§ **ABOUT THIS EXERCISE**:
Filter the entries for the string "computer". Copy each line that has it.

--- START ---

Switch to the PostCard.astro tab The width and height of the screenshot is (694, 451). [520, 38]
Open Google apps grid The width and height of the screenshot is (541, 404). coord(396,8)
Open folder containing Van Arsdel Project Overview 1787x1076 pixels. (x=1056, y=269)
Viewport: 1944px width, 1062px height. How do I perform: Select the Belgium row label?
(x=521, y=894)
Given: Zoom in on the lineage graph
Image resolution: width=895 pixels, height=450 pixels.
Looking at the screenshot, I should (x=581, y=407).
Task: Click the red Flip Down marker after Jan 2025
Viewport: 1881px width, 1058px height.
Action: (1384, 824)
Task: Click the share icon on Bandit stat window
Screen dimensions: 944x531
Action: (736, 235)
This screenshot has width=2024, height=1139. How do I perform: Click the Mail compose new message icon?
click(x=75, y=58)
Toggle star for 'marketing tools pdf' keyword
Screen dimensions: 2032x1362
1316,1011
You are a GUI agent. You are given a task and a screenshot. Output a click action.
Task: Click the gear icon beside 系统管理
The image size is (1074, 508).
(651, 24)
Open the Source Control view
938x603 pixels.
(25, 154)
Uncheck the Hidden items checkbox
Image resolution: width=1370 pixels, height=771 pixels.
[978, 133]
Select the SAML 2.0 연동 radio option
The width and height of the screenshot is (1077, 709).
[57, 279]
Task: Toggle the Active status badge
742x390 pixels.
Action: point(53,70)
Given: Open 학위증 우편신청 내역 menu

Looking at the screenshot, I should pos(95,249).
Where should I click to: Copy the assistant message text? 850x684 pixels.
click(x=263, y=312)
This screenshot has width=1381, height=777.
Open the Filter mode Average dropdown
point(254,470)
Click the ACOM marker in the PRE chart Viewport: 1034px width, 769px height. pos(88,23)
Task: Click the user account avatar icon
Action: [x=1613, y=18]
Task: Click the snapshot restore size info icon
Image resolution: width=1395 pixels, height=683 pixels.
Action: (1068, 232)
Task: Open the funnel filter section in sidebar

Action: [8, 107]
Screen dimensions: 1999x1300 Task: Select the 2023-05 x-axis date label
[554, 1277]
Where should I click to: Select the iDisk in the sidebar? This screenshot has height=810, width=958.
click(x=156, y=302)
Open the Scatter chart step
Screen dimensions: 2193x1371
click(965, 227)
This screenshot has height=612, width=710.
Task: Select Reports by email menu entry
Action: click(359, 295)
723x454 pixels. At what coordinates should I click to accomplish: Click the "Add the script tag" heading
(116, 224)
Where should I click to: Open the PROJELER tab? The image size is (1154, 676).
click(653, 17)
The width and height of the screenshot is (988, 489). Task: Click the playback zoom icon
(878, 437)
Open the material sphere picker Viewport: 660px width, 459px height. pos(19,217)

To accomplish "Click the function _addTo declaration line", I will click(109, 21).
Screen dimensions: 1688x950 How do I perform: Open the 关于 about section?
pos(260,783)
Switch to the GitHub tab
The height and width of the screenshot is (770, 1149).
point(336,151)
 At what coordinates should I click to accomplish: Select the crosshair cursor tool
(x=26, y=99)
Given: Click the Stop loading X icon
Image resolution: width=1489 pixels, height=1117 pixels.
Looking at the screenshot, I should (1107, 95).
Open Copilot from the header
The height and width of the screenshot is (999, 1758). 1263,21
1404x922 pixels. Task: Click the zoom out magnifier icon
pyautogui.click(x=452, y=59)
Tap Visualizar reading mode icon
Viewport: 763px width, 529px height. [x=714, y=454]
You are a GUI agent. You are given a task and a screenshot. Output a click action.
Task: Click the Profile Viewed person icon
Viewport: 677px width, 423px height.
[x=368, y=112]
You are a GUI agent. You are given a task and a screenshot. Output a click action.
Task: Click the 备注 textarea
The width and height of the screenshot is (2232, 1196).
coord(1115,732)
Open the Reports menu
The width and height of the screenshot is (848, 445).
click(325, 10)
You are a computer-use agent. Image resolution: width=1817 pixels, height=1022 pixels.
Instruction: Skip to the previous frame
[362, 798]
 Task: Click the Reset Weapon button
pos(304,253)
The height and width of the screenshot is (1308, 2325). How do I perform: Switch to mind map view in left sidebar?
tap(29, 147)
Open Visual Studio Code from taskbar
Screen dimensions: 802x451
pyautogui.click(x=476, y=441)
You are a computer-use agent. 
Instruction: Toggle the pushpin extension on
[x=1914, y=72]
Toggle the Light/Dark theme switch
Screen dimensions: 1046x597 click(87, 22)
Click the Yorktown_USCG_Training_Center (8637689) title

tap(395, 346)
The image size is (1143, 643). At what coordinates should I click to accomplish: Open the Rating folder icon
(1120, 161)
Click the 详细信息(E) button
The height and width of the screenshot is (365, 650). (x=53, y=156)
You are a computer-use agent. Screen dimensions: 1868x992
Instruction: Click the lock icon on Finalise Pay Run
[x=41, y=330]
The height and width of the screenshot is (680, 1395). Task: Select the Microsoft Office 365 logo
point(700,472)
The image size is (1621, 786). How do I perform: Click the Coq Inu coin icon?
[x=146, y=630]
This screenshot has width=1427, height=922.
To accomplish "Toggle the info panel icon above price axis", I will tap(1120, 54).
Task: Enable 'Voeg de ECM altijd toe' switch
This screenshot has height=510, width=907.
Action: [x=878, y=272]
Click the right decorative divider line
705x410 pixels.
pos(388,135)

--- END ---

§ **EXERCISE ANSWER**:
You are a computer-use agent. Image resolution: width=1817 pixels, height=1022 pixels.
You are a computer-use agent. 
You are a computer-use agent. Screen dimensions: 1868x992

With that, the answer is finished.